- Education: Cleveland State Case Western Reserve University
- Occupation: Former CEO of Parker Hannifin
- Employer: Parker Hannifin (1972–2016)

= Donald E. Washkewicz =

Donald E. Washkewicz is the former chief executive officer (CEO) of the Parker Hannifin Corporation located in Cleveland, Ohio. He was CEO from July 2001 to January 2015 and president from February 2000 to January 2015. He retired as chairman of Parker Hannifin in 2016.

==Career==
Washkewicz joined Parker in 1972 as an engineer at the Hose Products Division, was manager of Research and Development and was named general manager of the Parflex Division in 1982. led two of the company's operating groups, as vice president of the Fluid Connectors Group and, later as president of the Hydraulics Group.

Forbes listed Washkewicz in 2012 as number 91 in a list of America's highest-paid CEOs in recognition of the $16.23 million he was compensated that year.

==Education and affiliations==
Mr. Washkewicz has a bachelor's degree in mechanical engineering from Cleveland State University and a master's degree in Business Administration from Case Western Reserve University. He received an honorary doctorate degree for engineering from Cleveland State University in May 2004. Washkewicz is a licensed Professional Engineer in the state of Ohio and a member of the National Society of Professional Engineers.

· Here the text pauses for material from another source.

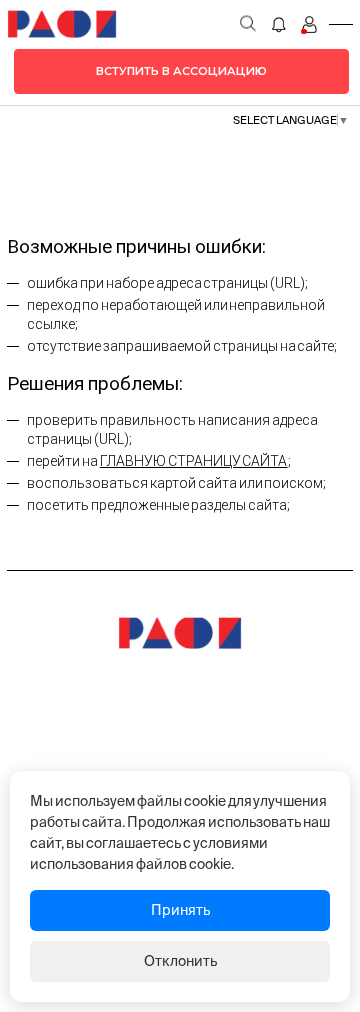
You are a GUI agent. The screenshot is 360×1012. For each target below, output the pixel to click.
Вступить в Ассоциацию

Washkewicz was on the boards of Greater Cleveland Partnership and MAPI. He was on the NFPA (National Fluid Power Association) Education Committee. He was also a member of NAM.

==Honors==
Washkewicz received the Distinguished Alumnus Award from the Weatherhead School of Management, Case Western Reserve University in 2002, and the 2002 George B. Davis Distinguished Alumnus Award from Cleveland State University and Fenn College of Engineering. He received the Ellis Island Medal of Honor in 2003 and the Sacred Fire of Liberty Award in September 2014.